[Excerpt from a dataset]
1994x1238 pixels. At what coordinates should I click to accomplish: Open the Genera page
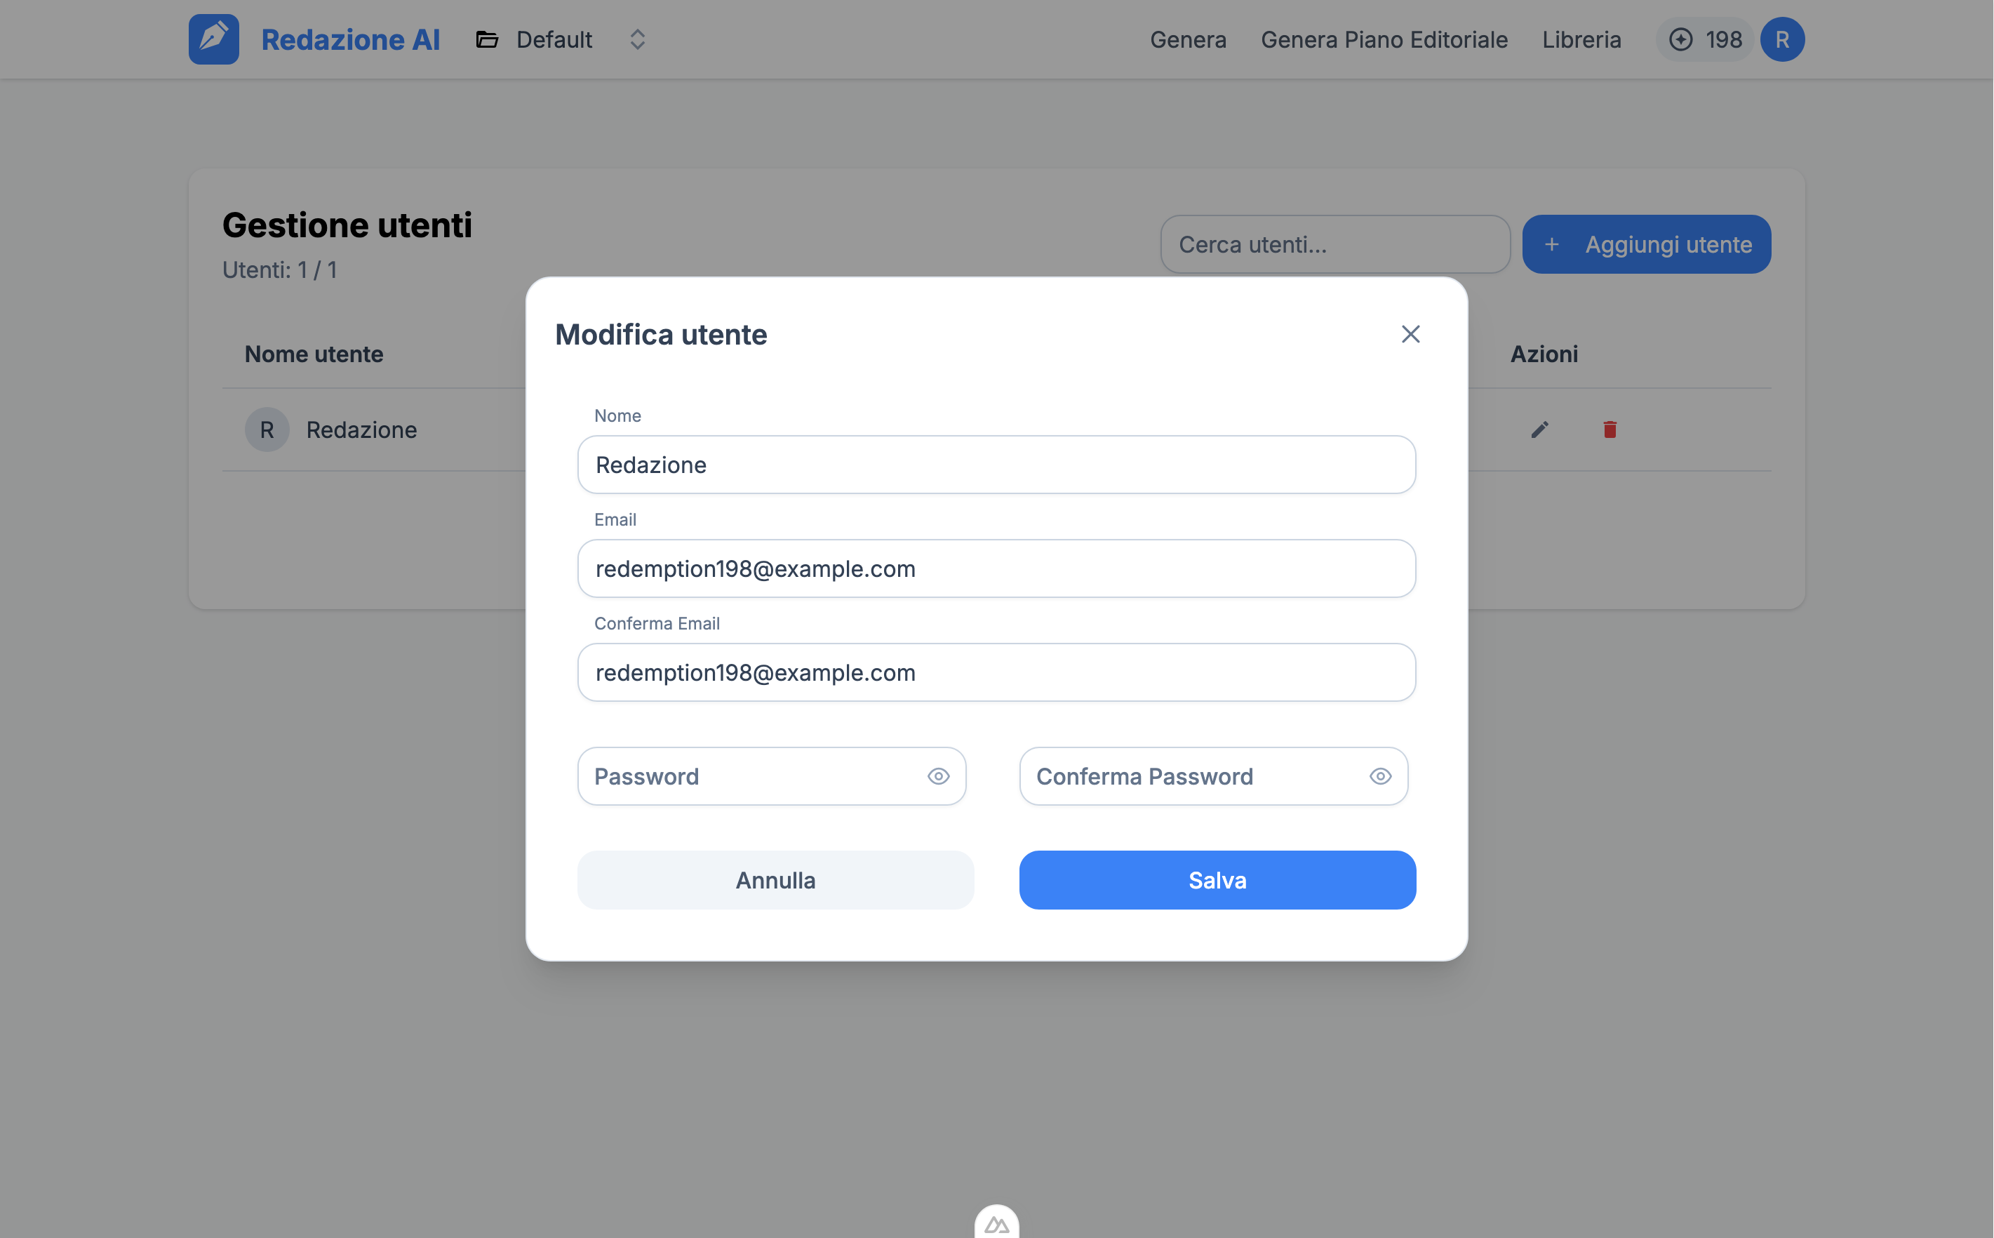(x=1188, y=39)
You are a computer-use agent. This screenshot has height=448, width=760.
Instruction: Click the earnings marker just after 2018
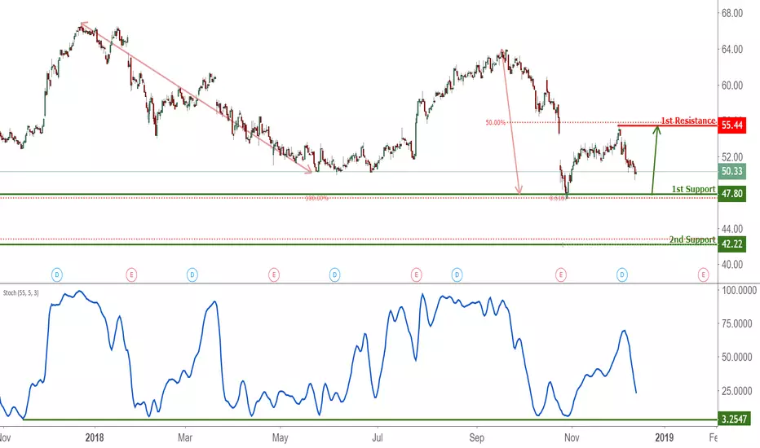[131, 275]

_Problem statement_. Render every line of the entries above as a Markdown table with the columns Row and Entry line, skipping blank lines. Leave the pictures out of the answer.

_Correct output_.
| Row | Entry line |
|---|---|
| 1 | 1994x1238 pixels. At what coordinates should I click to accomplish: Open the Genera page |
| 2 | (x=1188, y=39) |
| 3 | You are a computer-use agent. This screenshot has height=448, width=760. |
| 4 | Instruction: Click the earnings marker just after 2018 |
| 5 | [131, 275] |